### [YOUR INSTRUCTIONS]
Lines before the one containing "Given: Click the جستجو search input field" in the records below are to be left out; that line and all after it, through the end, are to be retyped exactly.

START INPUT DATA

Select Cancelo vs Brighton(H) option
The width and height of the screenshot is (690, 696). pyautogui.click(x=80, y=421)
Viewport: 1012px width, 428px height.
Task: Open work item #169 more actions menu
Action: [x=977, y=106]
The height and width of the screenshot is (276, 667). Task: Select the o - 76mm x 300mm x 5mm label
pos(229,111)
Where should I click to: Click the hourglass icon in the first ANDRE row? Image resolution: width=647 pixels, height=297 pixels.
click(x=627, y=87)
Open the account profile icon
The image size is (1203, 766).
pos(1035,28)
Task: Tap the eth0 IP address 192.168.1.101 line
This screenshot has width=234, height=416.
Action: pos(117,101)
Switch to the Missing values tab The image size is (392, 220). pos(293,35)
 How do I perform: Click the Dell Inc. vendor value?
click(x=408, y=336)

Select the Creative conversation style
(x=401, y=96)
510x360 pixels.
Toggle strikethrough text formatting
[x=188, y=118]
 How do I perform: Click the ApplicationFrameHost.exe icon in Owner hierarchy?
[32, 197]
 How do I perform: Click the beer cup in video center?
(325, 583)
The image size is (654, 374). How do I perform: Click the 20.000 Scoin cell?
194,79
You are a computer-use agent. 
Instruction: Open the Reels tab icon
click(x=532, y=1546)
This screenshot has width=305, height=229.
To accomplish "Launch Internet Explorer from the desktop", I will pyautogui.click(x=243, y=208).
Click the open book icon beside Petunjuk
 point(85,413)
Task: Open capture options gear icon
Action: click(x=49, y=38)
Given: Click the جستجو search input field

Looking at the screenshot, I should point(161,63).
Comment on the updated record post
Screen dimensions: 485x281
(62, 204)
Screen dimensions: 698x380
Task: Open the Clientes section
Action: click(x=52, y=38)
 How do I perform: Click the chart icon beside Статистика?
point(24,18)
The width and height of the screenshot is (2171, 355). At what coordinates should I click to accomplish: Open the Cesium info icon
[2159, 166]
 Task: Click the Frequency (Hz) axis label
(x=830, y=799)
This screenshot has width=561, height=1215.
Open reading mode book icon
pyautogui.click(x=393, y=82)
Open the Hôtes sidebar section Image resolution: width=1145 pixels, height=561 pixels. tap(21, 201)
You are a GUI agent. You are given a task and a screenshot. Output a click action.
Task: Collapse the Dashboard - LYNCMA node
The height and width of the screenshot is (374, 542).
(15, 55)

END INPUT DATA

### [ANSWER SECTION]
Given: Click the جستجو search input field

Looking at the screenshot, I should point(161,63).
Comment on the updated record post
Screen dimensions: 485x281
(62, 204)
Screen dimensions: 698x380
Task: Open the Clientes section
Action: click(x=52, y=38)
 How do I perform: Click the chart icon beside Статистика?
point(24,18)
The width and height of the screenshot is (2171, 355). At what coordinates should I click to accomplish: Open the Cesium info icon
[2159, 166]
 Task: Click the Frequency (Hz) axis label
(x=830, y=799)
This screenshot has width=561, height=1215.
Open reading mode book icon
pyautogui.click(x=393, y=82)
Open the Hôtes sidebar section Image resolution: width=1145 pixels, height=561 pixels. tap(21, 201)
You are a GUI agent. You are given a task and a screenshot. Output a click action.
Task: Collapse the Dashboard - LYNCMA node
The height and width of the screenshot is (374, 542).
(15, 55)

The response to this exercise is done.